**** THE RECORDS

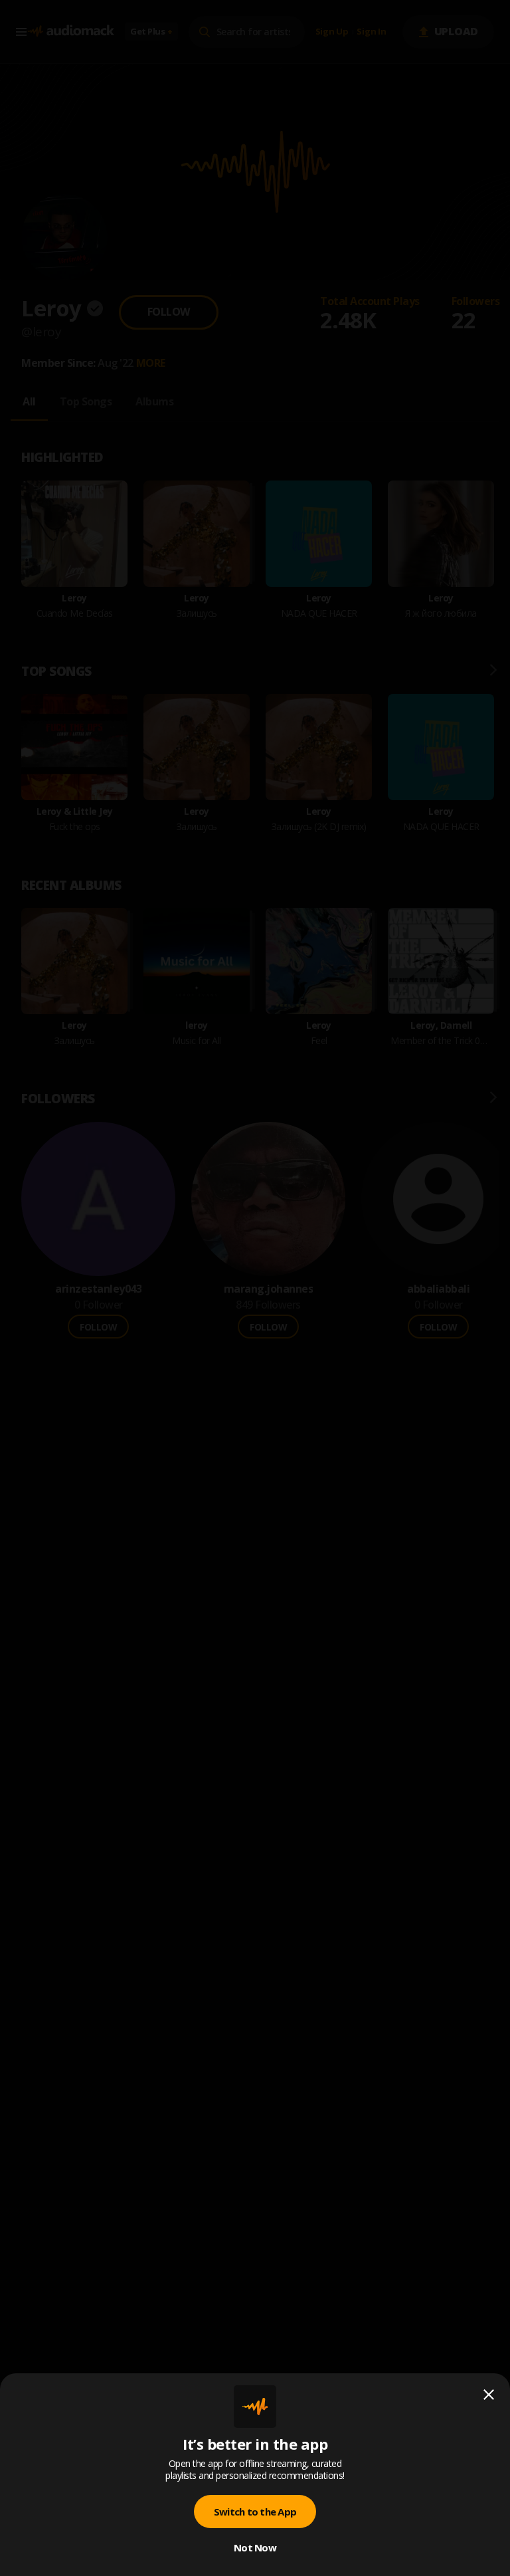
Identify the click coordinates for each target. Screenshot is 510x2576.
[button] (255, 1288)
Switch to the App (255, 2511)
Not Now (255, 2547)
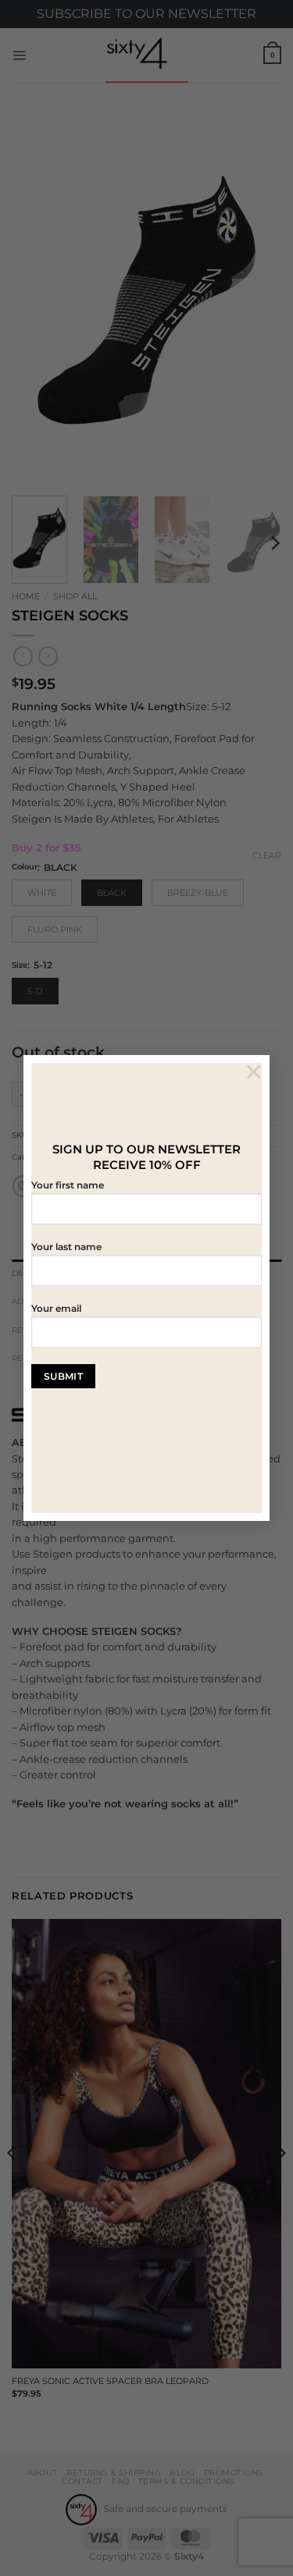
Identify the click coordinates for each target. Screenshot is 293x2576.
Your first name (67, 1185)
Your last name (66, 1247)
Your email (56, 1308)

********

# WORK TASK
Copy each line of the material above exactly, but not the images.

# EXPECTED ANSWER
Identify the click coordinates for each target. Screenshot is 510x2576.
[button] (255, 1288)
Switch to the App (255, 2511)
Not Now (255, 2547)
Identify the click coordinates for each target. Screenshot is 293x2576.
Your first name (67, 1185)
Your last name (66, 1247)
Your email (56, 1308)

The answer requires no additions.